------ Given information ------
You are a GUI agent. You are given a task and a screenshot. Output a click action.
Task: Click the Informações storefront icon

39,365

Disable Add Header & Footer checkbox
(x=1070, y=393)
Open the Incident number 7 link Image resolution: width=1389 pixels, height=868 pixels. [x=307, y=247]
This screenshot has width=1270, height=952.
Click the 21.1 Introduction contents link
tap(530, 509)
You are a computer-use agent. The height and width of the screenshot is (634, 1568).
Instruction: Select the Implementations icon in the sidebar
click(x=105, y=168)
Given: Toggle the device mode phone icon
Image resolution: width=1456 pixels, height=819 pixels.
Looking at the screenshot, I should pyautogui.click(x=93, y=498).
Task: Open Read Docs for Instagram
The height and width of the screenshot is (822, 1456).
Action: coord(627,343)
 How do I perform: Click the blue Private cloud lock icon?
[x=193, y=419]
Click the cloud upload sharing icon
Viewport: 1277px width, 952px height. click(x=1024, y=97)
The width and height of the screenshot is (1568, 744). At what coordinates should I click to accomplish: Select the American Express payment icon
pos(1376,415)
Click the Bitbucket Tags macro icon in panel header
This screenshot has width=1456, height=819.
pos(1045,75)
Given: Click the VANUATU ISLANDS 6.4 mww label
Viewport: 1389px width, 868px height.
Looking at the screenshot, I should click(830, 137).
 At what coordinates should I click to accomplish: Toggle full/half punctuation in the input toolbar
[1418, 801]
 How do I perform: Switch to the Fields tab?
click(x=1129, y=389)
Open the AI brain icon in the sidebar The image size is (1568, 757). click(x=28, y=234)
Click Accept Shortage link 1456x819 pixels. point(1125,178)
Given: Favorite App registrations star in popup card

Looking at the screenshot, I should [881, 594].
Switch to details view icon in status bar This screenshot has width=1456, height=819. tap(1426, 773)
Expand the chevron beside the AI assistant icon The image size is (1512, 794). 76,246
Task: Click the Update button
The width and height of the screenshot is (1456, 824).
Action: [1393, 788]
------
## Exercise objective
When you transcribe the listing, make each line match the original exactly.

## Task response
You are a GUI agent. You are given a task and a screenshot. Output a click action.
Task: Click the Informações storefront icon

39,365

Disable Add Header & Footer checkbox
(x=1070, y=393)
Open the Incident number 7 link Image resolution: width=1389 pixels, height=868 pixels. [x=307, y=247]
This screenshot has width=1270, height=952.
Click the 21.1 Introduction contents link
tap(530, 509)
You are a computer-use agent. The height and width of the screenshot is (634, 1568).
Instruction: Select the Implementations icon in the sidebar
click(x=105, y=168)
Given: Toggle the device mode phone icon
Image resolution: width=1456 pixels, height=819 pixels.
Looking at the screenshot, I should pyautogui.click(x=93, y=498).
Task: Open Read Docs for Instagram
The height and width of the screenshot is (822, 1456).
Action: coord(627,343)
 How do I perform: Click the blue Private cloud lock icon?
[x=193, y=419]
Click the cloud upload sharing icon
Viewport: 1277px width, 952px height. click(x=1024, y=97)
The width and height of the screenshot is (1568, 744). At what coordinates should I click to accomplish: Select the American Express payment icon
pos(1376,415)
Click the Bitbucket Tags macro icon in panel header
This screenshot has width=1456, height=819.
pos(1045,75)
Given: Click the VANUATU ISLANDS 6.4 mww label
Viewport: 1389px width, 868px height.
Looking at the screenshot, I should click(830, 137).
 At what coordinates should I click to accomplish: Toggle full/half punctuation in the input toolbar
[1418, 801]
 How do I perform: Switch to the Fields tab?
click(x=1129, y=389)
Open the AI brain icon in the sidebar The image size is (1568, 757). click(x=28, y=234)
Click Accept Shortage link 1456x819 pixels. point(1125,178)
Given: Favorite App registrations star in popup card

Looking at the screenshot, I should [881, 594].
Switch to details view icon in status bar This screenshot has width=1456, height=819. tap(1426, 773)
Expand the chevron beside the AI assistant icon The image size is (1512, 794). 76,246
Task: Click the Update button
The width and height of the screenshot is (1456, 824).
Action: [1393, 788]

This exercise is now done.